BRANO -
+---+

Ma il finanziamento alle scuole private non è l’unico
aspetto che il progetto di legge riprende dai suggerimenti di Berlinguer. Altri
gravi aspetti di quella “riforma” vengono oggi riproposti senza mezzi
termini: l’autonomia didattica e organizzativa delle istituzioni scolastiche,
con la connessa ingerenza da parte delle imprese private nella definizione dei
contenuti impartiti a lezione e nella valutazione dei percorsi formativi; la
cosiddetta formazione continua, che non era altro che la trasposizione sul piano
formativo della precarizzazione del lavoro voluta dal pacchetto Treu (con la
riforma dell’apprendistato e dei contratti formazione-lavoro s’intendeva
rendere l’istruzione pubblica complice - svendendola - dello sfruttamento
selvaggio di forza-lavoro soprattutto giovanile); l’alternanza scuola-lavoro,
intesa come offerta al padronato di manodopera a costo zero attraverso stages
in azienda.

+---+

SEGMENTO DATI -
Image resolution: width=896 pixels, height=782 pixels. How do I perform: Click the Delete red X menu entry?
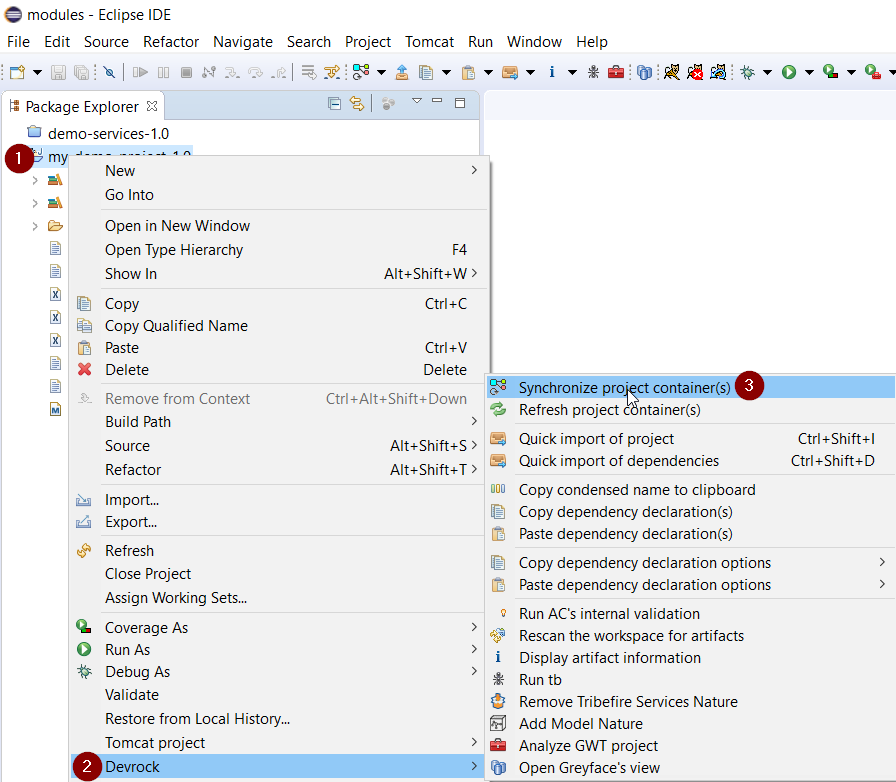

+---+

ESERCIZI -
**A)** Rispondi in base al brano:
(i) Dai suggerimenti di chi riprende alcuni aspetti il progetto di legge?
(ii) Quale pacchetto ha voluto la precarizzazione del lavoro?
(iii) Attraverso che cosa l'alternanza scuola-lavoro offre manodopera a costo zero?
**B)** Cita dal brano la parte che si apre con le parole contenenti "Ma il finanziamento" e si chiude con "in azienda.".

SOLUZIONI -
**A)**
(i) Di Berlinguer.
(ii) Il pacchetto Treu.
(iii) Attraverso stages in azienda.

**B)**
Ma il finanziamento alle scuole private non è l’unico
aspetto che il progetto di legge riprende dai suggerimenti di Berlinguer. Altri
gravi aspetti di quella “riforma” vengono oggi riproposti senza mezzi
termini: l’autonomia didattica e organizzativa delle istituzioni scolastiche,
con la connessa ingerenza da parte delle imprese private nella definizione dei
contenuti impartiti a lezione e nella valutazione dei percorsi formativi; la
cosiddetta formazione continua, che non era altro che la trasposizione sul piano
formativo della precarizzazione del lavoro voluta dal pacchetto Treu (con la
riforma dell’apprendistato e dei contratti formazione-lavoro s’intendeva
rendere l’istruzione pubblica complice - svendendola - dello sfruttamento
selvaggio di forza-lavoro soprattutto giovanile); l’alternanza scuola-lavoro,
intesa come offerta al padronato di manodopera a costo zero attraverso stages
in azienda.